Salendo per via Gramsci dopo pochi metri si schiude l’incantevole Piazza del Plebiscito “salotto” della città. La fontana laterale, quattrocentesca. Sulla Piazza si affacciano la chiesa di San Domenico al cui interno potrete ammirare una Crocifissione del Tiziano e una Annunciazione del Guercino, la Statua di Clemente XII, il Palazzo Mengoni-Ferretti, il Museo della Città, il palazzo del governo (ora sede della Prefettura).

Salendo per via Pizzecolli al civico 17 vi è Palazzo Bosdari sede della Pinacoteca Civica dove sono custodite : “la Madonna con bambino” di Carlo Crivelli, la “Sacra conversazione” di Lorenzo Lotto e “Santa Palazia” del Guercino, una sala è dedicata a Francesco Podesti
Proseguendo per via Pizzecolli si incontra la ex chiesa del Gesù modificata da Luigi Vanvitelli nel 1743, ha una facciata curvilinea con un alto pronao. Di fronte troverete il Palazzo degli Anziani (1270). Vicinissimo vi è l’Anfiteatro Romano ( I° sec. d.c.) lungo 93 metri e largo 74, poteva contenere fino a 8000 spettatori. Sicuramente da visitare è il Museo Archeologico Nazionale in via Ferretti 6 uno dei musei archeologici più famoso in Italia ricco di reperti archeologici emersi da scavi condotti esclusivamente nelle Marche.

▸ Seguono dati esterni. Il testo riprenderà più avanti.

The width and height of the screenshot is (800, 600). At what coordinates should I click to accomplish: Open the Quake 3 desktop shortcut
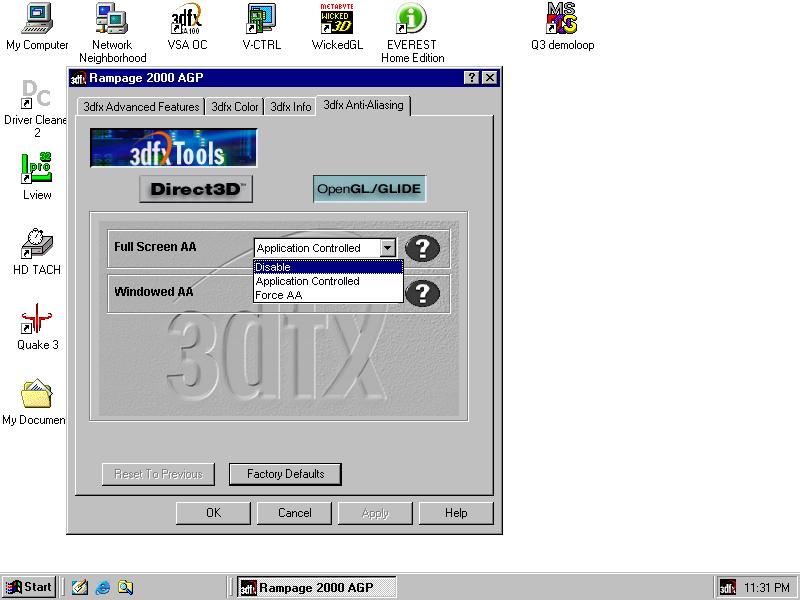[x=37, y=319]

Per via Ferretti a Piazza del Senato, la strada, in salita, vi conduce alla Cattedrale di San Ciriaco, edificata sul colle Guasco sembra sospesa tra cielo e mare, la chiesa fu edificata sui resti di un tempio ellenistico dedicato a Venere Euplea, la venere della buona navigazione. Bellissima la facciata che presento un protiro romano-gotico retto da quattro colonnine due delle quali appoggiano su due leoni in marmo rosso di Verona. Sopra il protiro un grosso rosone e ai lati piccole monofore. L’interno è a croce greca e a tre navate, la cupola duecentesca a dodici facce slanciata e voltata alla gotica è considerata dagli esperti una tra le più antiche e perfette cupole in Italia.

Dal Duomo potete scendere per la panoramica via Giovanni XXIII e godere di un suggestivo panorama della città e del suo porto.
Non dimenticate di visitare la chiesa di Santa Maria della Piazza gioiello di architettura romanica.
Da qui si può scendere verso il porto seguendo la cinta muraria medievale arriverete all’arco di Traiano, realizzato nel 115 d.c. da Apollodoro da Damasco in onore di Traiano al quale era stato commemorato in segno di ringraziamento all’imperatore Traiano che aveva pagato di tasca sua per fare un molo fortificato.

Poco più in là vi è l’Arco Clementino eretto da Vanvitelli in onore di papa Clemente XII. Ma all’interno del porto è assolutamente consigliata una visita alla Mole Vanvitelliana opera del Vanvitelli. La Mole è una imponente fortezza pentagonale collocata in mezzo al mare in una posizione strategica, suggestiva e collegata alla terraferma da un ponticello. Ha una superficie di 20 mila metri quadrati dotata di un sistema ingegnoso per raccogliere le acque piovane, fu utilizzata per mettere in quarantena i viaggiatori proveniente dall’Oriente (da qui il nome Lazzaretto). Pare che anche Giacomo Casanova dovette sostarvi per un po’ di tempo. Oggi è sede di mostre, esposizioni ed eventi culturali.